Yilishen Tianxi Group
- Company type: Privately held company
- Industry: Health care, pyramid scheme
- Genre: defunct
- Founded: Liaoyang, Liaoning, People's Republic of China (1999)
- Founder: Wang Fengyou
- Headquarters: Liaoyang, People's Republic of China
- Area served: defunct
- Products: Traditional Chinese medicine
- Revenue: 15 billion yuan
- Website: http://www.tianxigroup.com/

= Yilishen Tianxi Group =

Fraudulent Chinese medicine company

The Yilishen Tianxi Group (蚁力神天玺集团 (Yǐ Lì Shén Tiān Xǐ Jí Tuán)) was a Chinese company established in 1999 which sold traditional Chinese medicine products made from ants. More than one million people invested money in the company, purchasing and raising boxes of ants with the promise that they could sell the ants back for a profit, before it was exposed as a ponzi scheme in 2007.

==History==
In 1999, Wang Fengyou, a Liaoning businessman, set up the Yilishen Tianxi Group to make health products whose main ingredients were ants, including a version of Viagra. In addition to advertising the products under the name Yilishen on television (endorsed by Bao Xishun, China's tallest man, and Zhao Benshan, China's most prominent comedian celebrity), investors were offered a significant return if they bought boxes of black mountain ants from the company and raised them to maturity. Buyers, most of whom were unemployed factory workers or peasants, were instructed to feed the ants sugar water, egg yolk and cake, with the promise that after three months, they could sell them back to the company. Returns on investment were reported to be anywhere between 30 and 60 percent, and many investors used the profits to buy more ants. Yilishen Tianxi built a factory to produce pills and wine made from the dead ants; Yilishen products were sold in more than 50,000 Chinese pharmacies, and the company's annual revenue was 15 billion yuan.

The company was endorsed by Chinese government officials, and Wang, now the chief executive, was photographed with the former Minister of Commerce of the People's Republic of China, Bo Xilai. In 2007, the company received a direct marketing license, seen by many as a government endorsement; Wang was also listed as one of "China's Top 10 Entrepreneurial Leaders".

In May 2007, the business began to fail; sales of the health products had decreased and Yilishen Tianxi was using investors' money as income. In addition, Wang had made donations totalling $1.4 million to charity and to the 2008 Summer Olympics, to pay for infrastructure such as a subway system in Liaoyang which had boosted the company's public image. It was also alleged that the company had spent a large amount of money bribing corrupt government officials in return for favourable treatment. In November, Yilishen Tianxi was unable to pay profits to its investors, and more than 10,000 protesting investors were met by riot police in the provincial capital Shenyang.

On 7 December 2007, Wang Fengyou was arrested by the public security bureau in Liaoning for disruption of public order after thousands of ant farmers staged public protests outside government buildings which it was alleged he instigated.

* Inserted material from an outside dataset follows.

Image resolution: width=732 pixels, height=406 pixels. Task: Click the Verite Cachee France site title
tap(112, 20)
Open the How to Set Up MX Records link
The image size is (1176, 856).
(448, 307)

His arrest and confession was shown on local television, and he admitted that he had been responsible for the protests. The company has since gone into liquidation.

Many of the investors have lost their family's life savings or their retirement pensions; several have committed suicide. One man set fire to himself in Tiananmen Square. Many of the ant farmers believe they are being monitored by the government, particularly after suggestions that they may disrupt the 2008 Summer Olympics in Beijing. Lindsey Hilsum, a British correspondent for Channel 4 News, reported investors were too frightened to show their faces on camera; several were briefly arrested after she interviewed them, and others had been beaten by police for protesting. Investors had been told to register with the local government, but there are reports that compensation will not be paid.

In February 2008, another man was sentenced to death in the same province of China after defrauding investors of three billion yuan (US$417 million) in a similar ant-breeding scheme.